The case was initially brought by eight Illinois workers who provided home care to Medicaid recipients. Several plaintiffs were mothers who, helped by Medicaid, were personal assistants to their disabled children and opposed joining the union and paying union fees.
The plaintiffs asked the court to overrule a 1977 decision (Abood) that declared that government employees could be required to pay fees to unions for representing them and administering their contracts even if they disagreed with the unions’ positions.
Illinois and more than 20 other states require government employees, whether or not they opt to join the union at their workplace, to pay “fair share” fees to finance the union’s activities, like collective bargaining, to prevent freeloading and ensure “labor peace.” But the court in Abood held that workers could not be required to help pay for activities that were purely political, like campaigning for particular candidates.
The National Right to Work Legal Defense Foundation represented the plaintiffs and argued that Illinois was violating the First Amendment by requiring that home-care aides pay compulsory fees to unions even when they disagreed with the unions’ positions. The foundation argued that most of what public-sector unions did was inherently political, partly because they rely on the government to pay their members’ wages and benefits — and they often lobby the government to increase compensation.
Justice Alito wrote that home-care aides who typically work for an ill or disabled person, with Medicaid paying their wages, should be classified as partial public employees and should not be treated the same way as public schoolteachers or police officers who work directly for the government.
Union leaders had feared that the justices might strike down those state laws as unconstitutional. The justices did not go that far. They issued a more narrow ruling that the home health care workers at issue in the case are not “full-fledged public employees” because they are hired and fired by individual patients and work in private homes, though they are paid in part by the state, via Medicaid.
Because they are not truly state employees, the justices decided these workers did not have to pay union dues.
Still, the fairly narrow ruling is a blow to the Service Employees International Union, the American Federation of Teachers and other unions that have organized hundreds of thousands of home health workers in states including Illinois, California and Connecticut. Those workers can now decide whether they want to support the union financially. This can cause discord and schisms in work forces as Labor leaders regard workers who do not pay the fees as freeloaders, since they benefit from the union’s work negotiating contracts but do not pay their fair share to cover the expenses.
Justice Alito rebuffed the argument by the State of Illinois that the Abood decision should be controlling in this case, saying it should apply only in cases involving full-fledged public employees like teachers or firefighters.

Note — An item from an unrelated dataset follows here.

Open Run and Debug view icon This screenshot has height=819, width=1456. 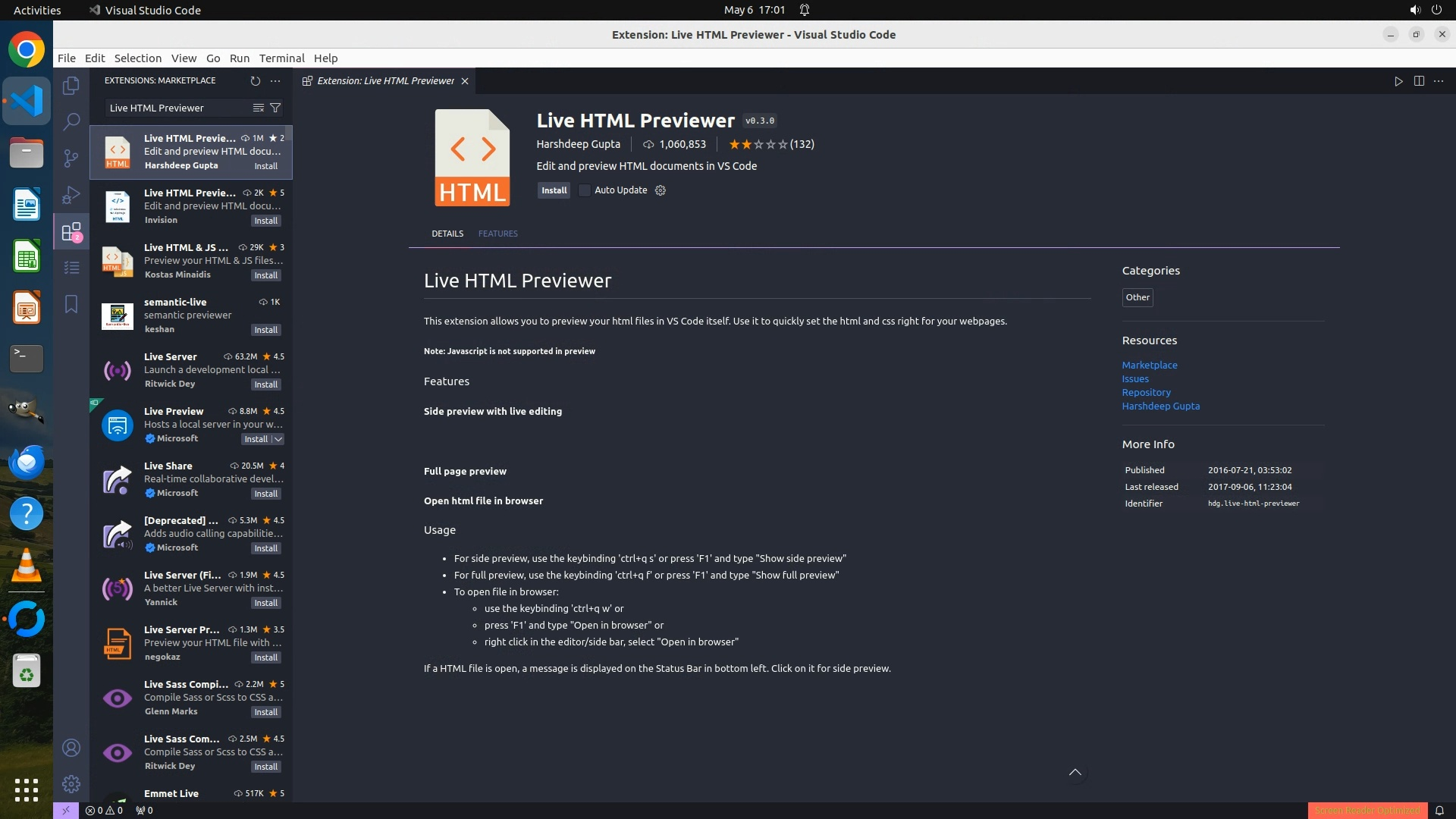click(x=71, y=195)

The majority opinion showed uneasiness with decades of laws and judicial rulings that required government workers who choose not to join unions to nonetheless pay union fees on the ground that unions’ efforts on collective bargaining and grievances benefit members and nonmembers alike.
In the dissenting opinion, Justice Kagan attacked the majority’s concept of partial public employees, saying that Illinois has sole authority over much of the home-care aides’ terms and conditions of employment.

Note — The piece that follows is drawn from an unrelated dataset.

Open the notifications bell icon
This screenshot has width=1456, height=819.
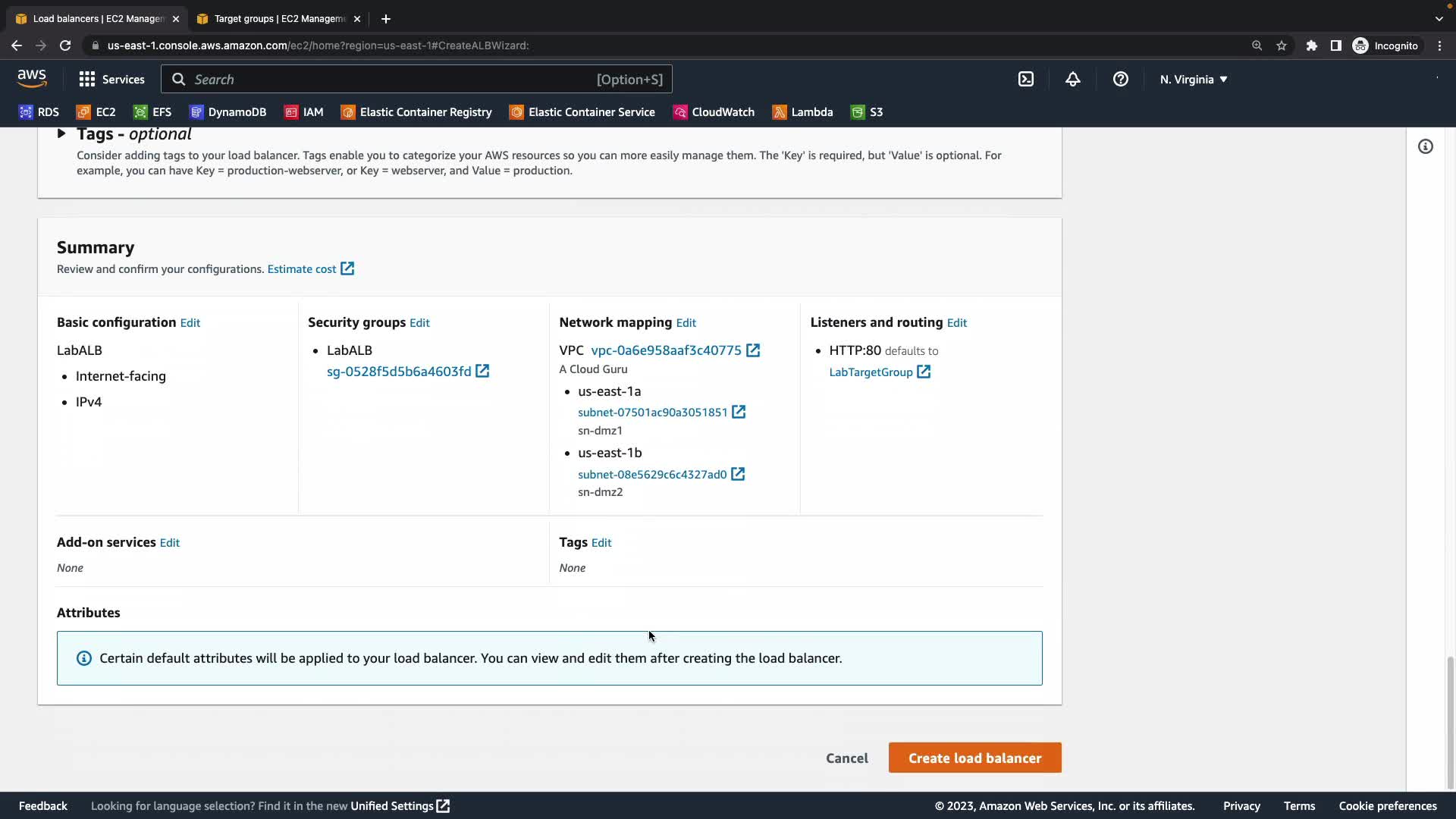pos(1072,79)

“Today’s opinion takes the tack of throwing everything against the wall in the hope that something might stick,” she wrote. “A vain hope, as it turns out.”
Anticipating a future attack on Abood, Justice Kagan devoted much of her dissent to defending Abood and its upholding government efforts to prevent free-riding. Saying that the majority underestimated that problem, she wrote, “Union supporters (no less than union detractors) have an economic incentive to free ride.”
The Harris decision seems consistent with a broader trend in American labor: independent contractors and temp agencies are just a few examples of how non-traditional employees tend to be harder to unionize and have fewer rights. In designating home care workers “quasi public” another category of employees who don’t “deserve” the same bargaining powers as “full-fledged” ones are created, Alito has furthered the idea that employee rights depend not on the kind of work one does, but rather on who pays the salary.